◆ Saved entries:
☆ ☆ ☆
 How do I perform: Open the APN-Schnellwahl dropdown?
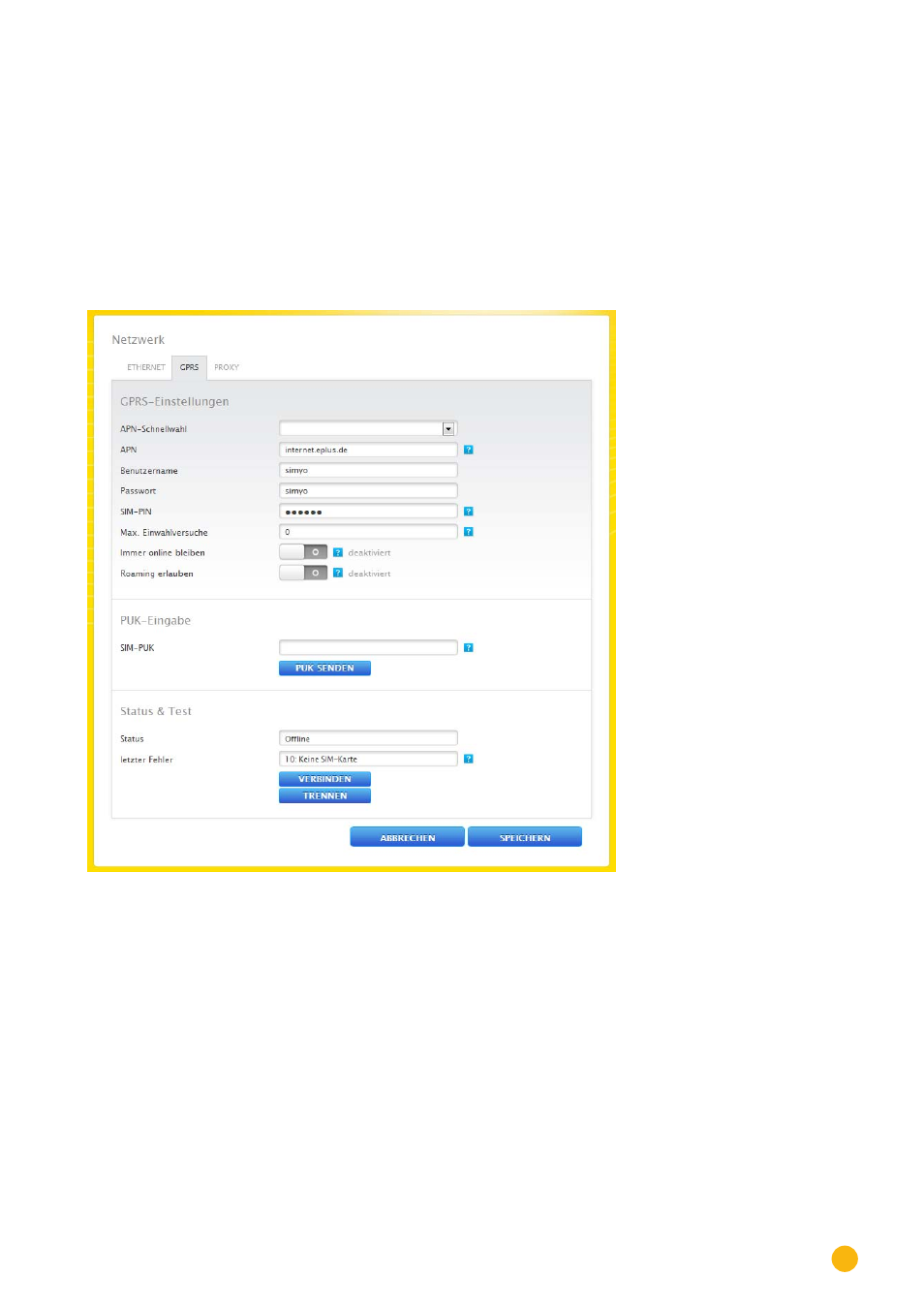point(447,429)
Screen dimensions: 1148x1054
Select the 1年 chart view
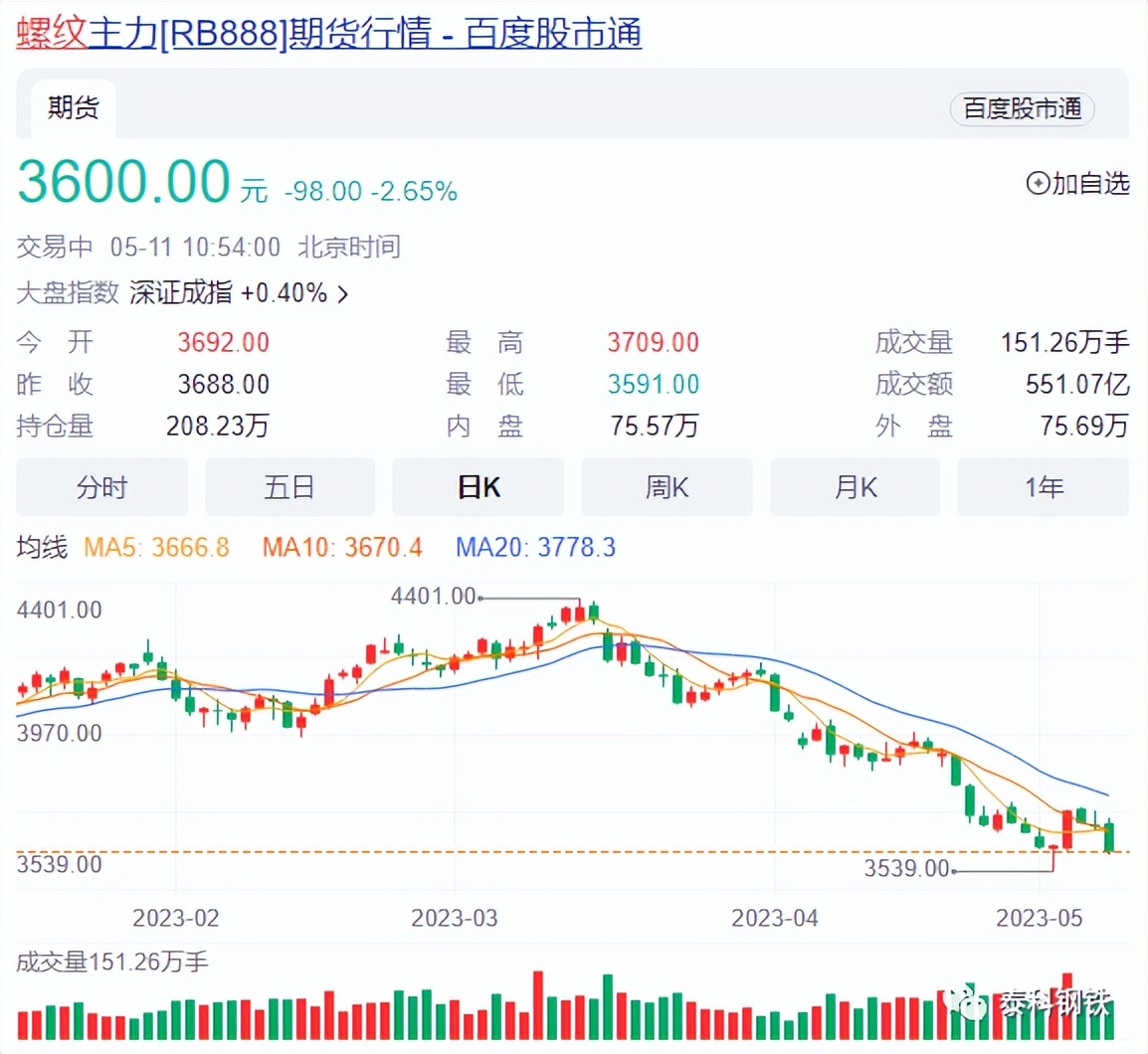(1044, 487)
☆ ☆ ☆
What is needed is an exact output of the records above, with every picture left out.

 How do I perform: Open the APN-Schnellwahl dropdown?
point(447,429)
Screen dimensions: 1148x1054
Select the 1年 chart view
(1044, 487)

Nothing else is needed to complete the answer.